Es wird sofort Auswirkungen im Irak geben. Die irakische Regierung sah sich seit Oktober mit einer erneuten Welle von Massenprotesten konfrontiert und ist nach ihrem Rücktritt im November letzten Jahres technisch gesehen nur noch eine Übergangsregierung. Sie protestierte sofort gegen die Ermordungen auf dem Bagdader Flughafen, die ohne ihr vorheriges Wissen oder ihre Zustimmung erfolgte, und versuchte, die Unterstützung der Bevölkerung gegen diese einseitige Aktion der USA zu gewinnen.

In seinen Versuchen, seine Entscheidung zu rechtfertigen, versucht Trump, sowohl die Proteste des letzten Jahres im Irak als auch die ähnlichen Proteste, die im November im Iran ausbrachen, opportunistisch auszuschlachten.
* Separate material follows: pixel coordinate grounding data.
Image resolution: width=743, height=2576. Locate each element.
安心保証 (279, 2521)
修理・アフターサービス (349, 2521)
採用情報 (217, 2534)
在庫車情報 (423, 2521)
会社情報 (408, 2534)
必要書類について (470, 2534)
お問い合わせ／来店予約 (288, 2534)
In beiden Ländern gab es Versuche von Streitkräften, diese Proteste brutal zu unterdrücken. Im Iran spielte die Repression des Staates, einschließlich der Revolutionsgarden, die Soleimani mit anführte, eine Rolle bei der Unterdrückung der Proteste. Im Irak jedoch gelang es der von mit Muhnadis und Soleimani in Verbindung stehen Kräften angeführten Repression nicht, die Proteste zu zerschlagen.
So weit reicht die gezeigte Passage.